- _YOUR GOAL_:
Below are some entries. Copy each line in them that holds "swap".

• • • • •

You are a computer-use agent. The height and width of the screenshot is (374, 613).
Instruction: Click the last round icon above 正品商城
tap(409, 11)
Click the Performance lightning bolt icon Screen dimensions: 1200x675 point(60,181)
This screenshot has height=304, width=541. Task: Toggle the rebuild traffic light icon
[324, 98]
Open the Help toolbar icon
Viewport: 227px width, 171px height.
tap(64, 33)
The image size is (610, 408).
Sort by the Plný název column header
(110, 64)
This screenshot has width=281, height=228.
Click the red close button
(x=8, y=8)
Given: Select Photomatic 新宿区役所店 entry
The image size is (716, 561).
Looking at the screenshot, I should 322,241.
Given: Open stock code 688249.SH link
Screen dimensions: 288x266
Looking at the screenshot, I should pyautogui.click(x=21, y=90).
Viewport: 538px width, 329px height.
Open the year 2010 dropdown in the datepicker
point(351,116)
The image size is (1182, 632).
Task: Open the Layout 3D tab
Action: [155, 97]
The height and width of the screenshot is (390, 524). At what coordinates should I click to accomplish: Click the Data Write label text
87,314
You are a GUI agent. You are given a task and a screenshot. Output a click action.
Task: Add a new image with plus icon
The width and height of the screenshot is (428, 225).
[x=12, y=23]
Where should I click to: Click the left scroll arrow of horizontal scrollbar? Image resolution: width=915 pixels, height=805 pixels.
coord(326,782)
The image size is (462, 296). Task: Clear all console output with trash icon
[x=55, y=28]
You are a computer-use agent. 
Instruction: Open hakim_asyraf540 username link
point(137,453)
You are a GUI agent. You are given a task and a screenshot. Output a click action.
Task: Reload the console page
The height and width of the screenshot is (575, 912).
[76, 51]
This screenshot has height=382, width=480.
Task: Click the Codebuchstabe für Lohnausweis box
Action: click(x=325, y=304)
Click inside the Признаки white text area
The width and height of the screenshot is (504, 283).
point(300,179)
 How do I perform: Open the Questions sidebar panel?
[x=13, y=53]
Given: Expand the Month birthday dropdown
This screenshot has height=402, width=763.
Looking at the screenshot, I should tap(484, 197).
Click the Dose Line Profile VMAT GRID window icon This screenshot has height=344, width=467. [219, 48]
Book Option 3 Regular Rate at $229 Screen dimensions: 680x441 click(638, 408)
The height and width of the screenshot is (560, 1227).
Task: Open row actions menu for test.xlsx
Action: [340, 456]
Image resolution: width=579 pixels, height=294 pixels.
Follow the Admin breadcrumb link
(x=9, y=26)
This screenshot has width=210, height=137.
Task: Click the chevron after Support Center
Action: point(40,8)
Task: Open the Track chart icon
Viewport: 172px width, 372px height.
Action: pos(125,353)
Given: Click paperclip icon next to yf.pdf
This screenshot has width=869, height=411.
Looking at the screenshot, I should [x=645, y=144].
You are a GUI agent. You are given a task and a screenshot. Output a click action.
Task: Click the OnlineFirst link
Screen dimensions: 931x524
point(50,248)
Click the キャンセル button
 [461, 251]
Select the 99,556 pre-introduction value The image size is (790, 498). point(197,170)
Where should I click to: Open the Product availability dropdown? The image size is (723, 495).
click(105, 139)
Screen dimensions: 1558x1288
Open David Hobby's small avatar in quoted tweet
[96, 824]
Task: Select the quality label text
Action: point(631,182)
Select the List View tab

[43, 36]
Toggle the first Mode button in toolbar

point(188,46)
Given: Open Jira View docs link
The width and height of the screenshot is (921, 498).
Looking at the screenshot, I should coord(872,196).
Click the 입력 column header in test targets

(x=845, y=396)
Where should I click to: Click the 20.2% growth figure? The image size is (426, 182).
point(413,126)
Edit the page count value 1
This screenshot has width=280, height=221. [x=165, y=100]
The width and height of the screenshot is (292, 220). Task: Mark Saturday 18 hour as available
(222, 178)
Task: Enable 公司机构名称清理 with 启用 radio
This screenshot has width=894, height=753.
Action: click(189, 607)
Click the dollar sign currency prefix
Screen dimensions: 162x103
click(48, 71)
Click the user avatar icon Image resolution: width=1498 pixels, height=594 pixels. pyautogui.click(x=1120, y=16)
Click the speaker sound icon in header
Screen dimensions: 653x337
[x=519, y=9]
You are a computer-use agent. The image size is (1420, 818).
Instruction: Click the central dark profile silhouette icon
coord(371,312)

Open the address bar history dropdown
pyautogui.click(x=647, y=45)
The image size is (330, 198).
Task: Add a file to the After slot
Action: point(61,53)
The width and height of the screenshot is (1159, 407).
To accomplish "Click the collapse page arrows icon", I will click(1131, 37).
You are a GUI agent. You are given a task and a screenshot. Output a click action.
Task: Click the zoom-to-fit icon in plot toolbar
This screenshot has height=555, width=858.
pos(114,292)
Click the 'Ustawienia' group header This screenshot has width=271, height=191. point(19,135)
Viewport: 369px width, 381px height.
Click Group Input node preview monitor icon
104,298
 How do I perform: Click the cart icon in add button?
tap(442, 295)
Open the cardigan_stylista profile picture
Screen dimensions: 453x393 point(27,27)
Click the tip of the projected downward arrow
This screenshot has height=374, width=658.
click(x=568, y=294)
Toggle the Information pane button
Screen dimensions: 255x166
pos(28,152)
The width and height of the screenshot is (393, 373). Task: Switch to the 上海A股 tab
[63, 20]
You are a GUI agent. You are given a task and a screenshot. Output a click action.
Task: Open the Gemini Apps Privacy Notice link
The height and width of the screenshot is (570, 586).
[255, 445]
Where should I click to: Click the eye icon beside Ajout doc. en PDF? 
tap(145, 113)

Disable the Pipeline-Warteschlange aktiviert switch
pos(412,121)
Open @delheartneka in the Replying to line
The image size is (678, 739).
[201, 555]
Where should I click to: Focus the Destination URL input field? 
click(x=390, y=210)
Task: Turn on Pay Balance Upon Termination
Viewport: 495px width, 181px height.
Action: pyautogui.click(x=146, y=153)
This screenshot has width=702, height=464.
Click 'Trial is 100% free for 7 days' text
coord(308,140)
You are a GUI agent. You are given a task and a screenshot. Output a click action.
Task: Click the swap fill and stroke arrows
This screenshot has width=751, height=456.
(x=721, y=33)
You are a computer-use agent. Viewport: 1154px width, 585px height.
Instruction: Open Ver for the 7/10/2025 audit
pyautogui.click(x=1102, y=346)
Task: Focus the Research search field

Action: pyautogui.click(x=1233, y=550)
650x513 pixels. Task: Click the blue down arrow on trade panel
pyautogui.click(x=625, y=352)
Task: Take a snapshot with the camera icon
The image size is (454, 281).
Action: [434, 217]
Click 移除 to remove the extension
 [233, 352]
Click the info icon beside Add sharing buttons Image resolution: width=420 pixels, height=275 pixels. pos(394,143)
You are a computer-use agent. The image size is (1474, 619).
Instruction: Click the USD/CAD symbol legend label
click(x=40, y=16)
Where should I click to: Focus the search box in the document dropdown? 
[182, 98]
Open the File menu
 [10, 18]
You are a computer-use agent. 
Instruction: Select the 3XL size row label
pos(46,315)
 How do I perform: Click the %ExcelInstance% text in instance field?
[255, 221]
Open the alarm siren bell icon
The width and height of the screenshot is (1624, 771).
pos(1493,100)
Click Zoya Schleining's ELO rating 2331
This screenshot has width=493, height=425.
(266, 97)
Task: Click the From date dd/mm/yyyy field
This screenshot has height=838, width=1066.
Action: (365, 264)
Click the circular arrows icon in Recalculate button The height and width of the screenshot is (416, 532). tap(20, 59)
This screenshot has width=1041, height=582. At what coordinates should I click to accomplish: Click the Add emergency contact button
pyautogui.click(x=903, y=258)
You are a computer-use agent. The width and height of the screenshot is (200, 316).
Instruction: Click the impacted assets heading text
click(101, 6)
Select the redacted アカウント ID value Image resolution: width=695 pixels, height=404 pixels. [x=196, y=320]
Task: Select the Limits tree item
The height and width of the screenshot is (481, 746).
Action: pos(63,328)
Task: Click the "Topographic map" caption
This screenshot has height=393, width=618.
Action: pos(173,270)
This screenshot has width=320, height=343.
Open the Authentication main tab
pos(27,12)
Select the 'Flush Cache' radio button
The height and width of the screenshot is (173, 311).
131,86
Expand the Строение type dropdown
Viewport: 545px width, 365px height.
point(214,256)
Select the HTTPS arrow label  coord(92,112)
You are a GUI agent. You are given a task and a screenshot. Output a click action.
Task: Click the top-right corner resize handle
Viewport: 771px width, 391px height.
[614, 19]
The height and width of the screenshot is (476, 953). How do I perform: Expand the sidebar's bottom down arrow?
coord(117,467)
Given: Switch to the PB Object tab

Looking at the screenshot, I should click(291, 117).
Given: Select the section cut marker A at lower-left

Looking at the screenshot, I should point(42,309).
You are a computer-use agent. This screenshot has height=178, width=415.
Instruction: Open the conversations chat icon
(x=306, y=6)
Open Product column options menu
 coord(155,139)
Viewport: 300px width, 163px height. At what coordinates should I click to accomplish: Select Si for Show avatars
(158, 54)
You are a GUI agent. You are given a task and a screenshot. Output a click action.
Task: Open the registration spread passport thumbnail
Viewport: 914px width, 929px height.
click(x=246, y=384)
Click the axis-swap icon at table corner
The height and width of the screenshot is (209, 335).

• • • • •

- _RESULT FOR THIS EXERCISE_:
Task: Click the swap fill and stroke arrows
Click the axis-swap icon at table corner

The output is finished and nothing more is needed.